The output contains instructions for use.  Note that every occurance of 
`some_name_i_chose` will be replaced with the name *YOU* chose.

IMPORTANT: Amazon charges money by the hour for running instances.  Destroy
instances when they are no longer needed to avoid unexpected charges.

## Deploying code to your server

The deployment process sets up a 'git remote', which just means it runs
the following command for you:

    $ git remote add some_name_i_chose app@<ipAddress>:git

This allows you to more conveniently push code to your server.  Say 
you wanted to now deploy code from `mybranch` on this new VM:

    $ git push some_name_i_chose mybranch:master

IMPORTANT: you are pushing *from* the local `mybranch`, to the remote 
`master` branch.  The VM will always deploy what's on its master branch.
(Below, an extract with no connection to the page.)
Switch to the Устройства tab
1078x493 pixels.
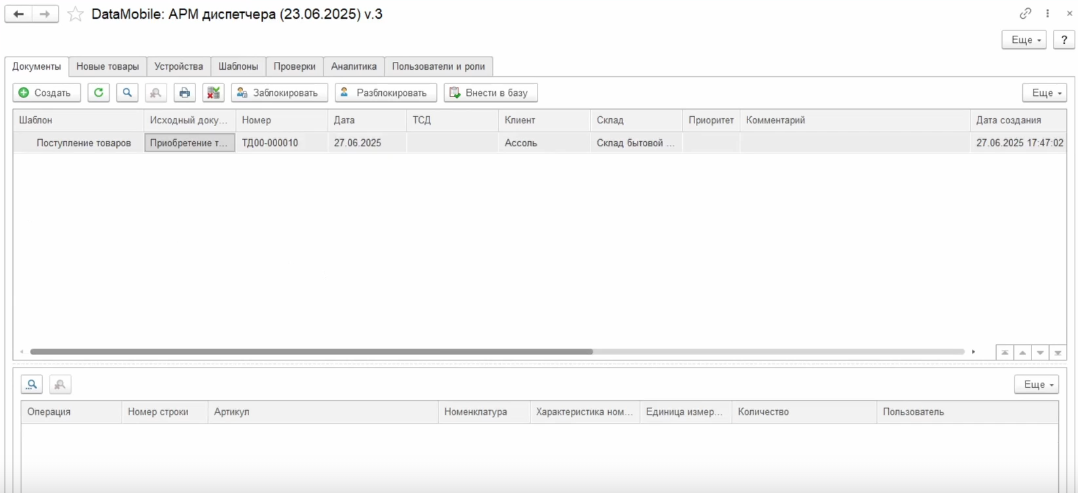[x=179, y=67]
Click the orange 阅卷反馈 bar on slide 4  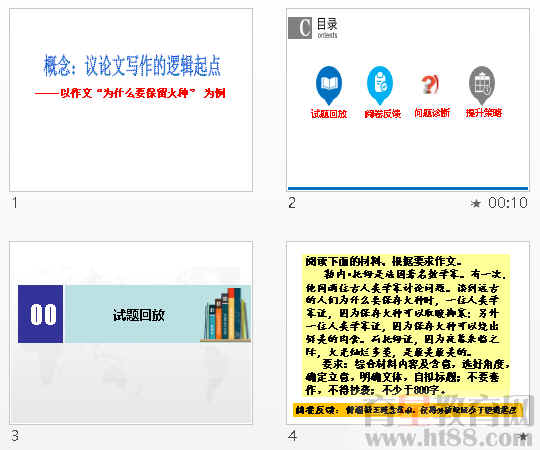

Say you want to go push new changes from mybranch:

    $ git push some_name_i_chose mybranch:master

Yeah.  Same thing.

Say you want to push changes to this server from a completely different
branch:

    $ git push -f some_name_i_chose myotherbranch:master

You are pushing *from* the local `myotherbranch`, to the remote `master`.

## Seeing what VMs you have running

    $ scripts/deploy.js list
    ...

## Destroying your first VM

These things cost money, not a lot, but money.  So when you want to 
decommission a VM and release your hold on the DNS name, simply:

    $ scripts/deploy.js destroy some_name_i_chose
    trying to destroy VM for some_name_i_chose.hacksign.in: done
    trying to remove DNS for some_name_i_chose.hacksign.in: done

## An overview of deployments

Deploying code in this fashion spins up a pre-configured VM template.
There are several things that are pre-configured for your pleasure:

  1. ssh keys: your public key is copied up to the server for passphraseless
     ssh access.
  2. Git support: an 'app' user is created with a repository under `~/git`
     that you can push to
  3. `post-update` hook: the code that runs after you push to update and
     restart your servers
  4. nginx with SSL and 503 support - you'll get SSL for free and will see
     a reasonable message when your servers aren't running
  5. a mysql database with a browserid user without any password

### User Accounts

VMs have two pre-configured users, both which you have passphraseless SSH
access to:

  * `ec2-user` is an acct with full sudo access
  * `app` is an acct that has no sudo and is the user who recieves and
    builds code, and starts the servers.

Feel free to start a new server, and ssh in as `app` to explore all of the
configuration.  An attempt has been made to isolate as much configuration 
under this user's account as possible.